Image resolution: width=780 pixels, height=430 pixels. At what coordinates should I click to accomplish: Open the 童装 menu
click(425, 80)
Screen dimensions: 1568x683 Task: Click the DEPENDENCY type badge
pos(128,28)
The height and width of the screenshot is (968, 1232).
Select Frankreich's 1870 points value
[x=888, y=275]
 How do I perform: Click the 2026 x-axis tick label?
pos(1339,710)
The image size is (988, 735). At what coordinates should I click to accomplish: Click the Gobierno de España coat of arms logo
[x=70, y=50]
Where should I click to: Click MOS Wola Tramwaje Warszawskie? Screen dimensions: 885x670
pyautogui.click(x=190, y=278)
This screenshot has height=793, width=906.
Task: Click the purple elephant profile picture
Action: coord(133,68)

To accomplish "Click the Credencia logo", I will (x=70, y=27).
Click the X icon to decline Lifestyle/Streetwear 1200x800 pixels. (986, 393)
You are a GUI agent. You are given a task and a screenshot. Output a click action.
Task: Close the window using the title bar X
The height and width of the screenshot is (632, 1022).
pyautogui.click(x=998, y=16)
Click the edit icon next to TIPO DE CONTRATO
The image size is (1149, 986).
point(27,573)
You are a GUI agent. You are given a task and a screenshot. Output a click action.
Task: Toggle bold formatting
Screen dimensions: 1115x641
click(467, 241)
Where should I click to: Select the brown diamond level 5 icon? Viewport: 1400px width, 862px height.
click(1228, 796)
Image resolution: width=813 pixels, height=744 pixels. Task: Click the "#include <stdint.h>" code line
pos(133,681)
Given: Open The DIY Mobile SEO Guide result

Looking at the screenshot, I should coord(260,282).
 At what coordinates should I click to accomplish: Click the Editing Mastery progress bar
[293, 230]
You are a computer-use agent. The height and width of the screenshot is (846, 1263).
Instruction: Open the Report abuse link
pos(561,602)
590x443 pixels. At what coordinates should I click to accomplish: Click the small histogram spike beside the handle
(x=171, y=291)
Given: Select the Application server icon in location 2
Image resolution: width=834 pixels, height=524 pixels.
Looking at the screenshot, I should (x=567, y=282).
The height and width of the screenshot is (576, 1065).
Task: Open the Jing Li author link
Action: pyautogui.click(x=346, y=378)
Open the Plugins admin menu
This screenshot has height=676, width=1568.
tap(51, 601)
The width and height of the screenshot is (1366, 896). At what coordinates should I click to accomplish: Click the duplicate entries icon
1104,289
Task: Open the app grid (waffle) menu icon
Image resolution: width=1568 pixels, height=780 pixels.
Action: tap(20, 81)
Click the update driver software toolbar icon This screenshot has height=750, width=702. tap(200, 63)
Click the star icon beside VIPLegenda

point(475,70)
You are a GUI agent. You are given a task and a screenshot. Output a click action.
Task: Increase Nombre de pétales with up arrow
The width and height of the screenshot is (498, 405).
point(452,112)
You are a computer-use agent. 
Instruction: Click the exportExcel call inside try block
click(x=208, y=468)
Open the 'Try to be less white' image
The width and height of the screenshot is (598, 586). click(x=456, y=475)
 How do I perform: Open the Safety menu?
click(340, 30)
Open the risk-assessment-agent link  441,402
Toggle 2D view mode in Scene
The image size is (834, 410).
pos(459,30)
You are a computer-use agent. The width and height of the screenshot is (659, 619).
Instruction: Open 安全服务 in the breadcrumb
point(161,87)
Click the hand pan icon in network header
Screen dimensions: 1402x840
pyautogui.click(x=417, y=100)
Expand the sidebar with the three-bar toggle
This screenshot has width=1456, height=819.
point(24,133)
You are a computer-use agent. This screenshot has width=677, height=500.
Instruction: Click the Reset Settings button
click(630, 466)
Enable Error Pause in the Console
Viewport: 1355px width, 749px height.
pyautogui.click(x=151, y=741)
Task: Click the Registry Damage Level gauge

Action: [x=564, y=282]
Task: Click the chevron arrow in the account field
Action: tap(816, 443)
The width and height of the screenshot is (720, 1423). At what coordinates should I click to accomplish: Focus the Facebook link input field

▶ Exercise directions:
Output the lines above as a numbered list, omitting any blank lines.

▶ Exercise answer:
1. Image resolution: width=780 pixels, height=430 pixels. At what coordinates should I click to accomplish: Open the 童装 menu
2. click(425, 80)
3. Screen dimensions: 1568x683 Task: Click the DEPENDENCY type badge
4. pos(128,28)
5. The height and width of the screenshot is (968, 1232).
6. Select Frankreich's 1870 points value
7. [x=888, y=275]
8.  How do I perform: Click the 2026 x-axis tick label?
9. pos(1339,710)
10. The image size is (988, 735). At what coordinates should I click to accomplish: Click the Gobierno de España coat of arms logo
11. [x=70, y=50]
12. Where should I click to: Click MOS Wola Tramwaje Warszawskie? Screen dimensions: 885x670
13. pyautogui.click(x=190, y=278)
14. This screenshot has height=793, width=906.
15. Task: Click the purple elephant profile picture
16. Action: coord(133,68)
17. To accomplish "Click the Credencia logo", I will (x=70, y=27).
18. Click the X icon to decline Lifestyle/Streetwear 1200x800 pixels. (986, 393)
19. You are a GUI agent. You are given a task and a screenshot. Output a click action.
20. Task: Close the window using the title bar X
21. The height and width of the screenshot is (632, 1022).
22. pyautogui.click(x=998, y=16)
23. Click the edit icon next to TIPO DE CONTRATO
24. The image size is (1149, 986).
25. point(27,573)
26. You are a GUI agent. You are given a task and a screenshot. Output a click action.
27. Task: Toggle bold formatting
28. Screen dimensions: 1115x641
29. click(467, 241)
30. Where should I click to: Select the brown diamond level 5 icon? Viewport: 1400px width, 862px height.
31. click(1228, 796)
32. Image resolution: width=813 pixels, height=744 pixels. Task: Click the "#include <stdint.h>" code line
33. pos(133,681)
34. Given: Open The DIY Mobile SEO Guide result
35. Looking at the screenshot, I should coord(260,282).
36.  At what coordinates should I click to accomplish: Click the Editing Mastery progress bar
37. [293, 230]
38. You are a computer-use agent. The height and width of the screenshot is (846, 1263).
39. Instruction: Open the Report abuse link
40. pos(561,602)
41. 590x443 pixels. At what coordinates should I click to accomplish: Click the small histogram spike beside the handle
42. (x=171, y=291)
43. Given: Select the Application server icon in location 2
44. Image resolution: width=834 pixels, height=524 pixels.
45. Looking at the screenshot, I should (x=567, y=282).
46. The height and width of the screenshot is (576, 1065).
47. Task: Open the Jing Li author link
48. Action: pyautogui.click(x=346, y=378)
49. Open the Plugins admin menu
50. This screenshot has height=676, width=1568.
51. tap(51, 601)
52. The width and height of the screenshot is (1366, 896). At what coordinates should I click to accomplish: Click the duplicate entries icon
53. 1104,289
54. Task: Open the app grid (waffle) menu icon
55. Image resolution: width=1568 pixels, height=780 pixels.
56. Action: tap(20, 81)
57. Click the update driver software toolbar icon This screenshot has height=750, width=702. tap(200, 63)
58. Click the star icon beside VIPLegenda
59. point(475,70)
60. You are a GUI agent. You are given a task and a screenshot. Output a click action.
61. Task: Increase Nombre de pétales with up arrow
62. The width and height of the screenshot is (498, 405).
63. point(452,112)
64. You are a computer-use agent. 
65. Instruction: Click the exportExcel call inside try block
66. click(x=208, y=468)
67. Open the 'Try to be less white' image
68. The width and height of the screenshot is (598, 586). click(x=456, y=475)
69.  How do I perform: Open the Safety menu?
70. click(340, 30)
71. Open the risk-assessment-agent link  441,402
72. Toggle 2D view mode in Scene
73. The image size is (834, 410).
74. pos(459,30)
75. You are a computer-use agent. The width and height of the screenshot is (659, 619).
76. Instruction: Open 安全服务 in the breadcrumb
77. point(161,87)
78. Click the hand pan icon in network header
79. Screen dimensions: 1402x840
80. pyautogui.click(x=417, y=100)
81. Expand the sidebar with the three-bar toggle
82. This screenshot has width=1456, height=819.
83. point(24,133)
84. You are a computer-use agent. This screenshot has width=677, height=500.
85. Instruction: Click the Reset Settings button
86. click(630, 466)
87. Enable Error Pause in the Console
88. Viewport: 1355px width, 749px height.
89. pyautogui.click(x=151, y=741)
90. Task: Click the Registry Damage Level gauge
91. Action: [x=564, y=282]
92. Task: Click the chevron arrow in the account field
93. Action: tap(816, 443)
94. The width and height of the screenshot is (720, 1423). At what coordinates should I click to accomplish: Focus the Facebook link input field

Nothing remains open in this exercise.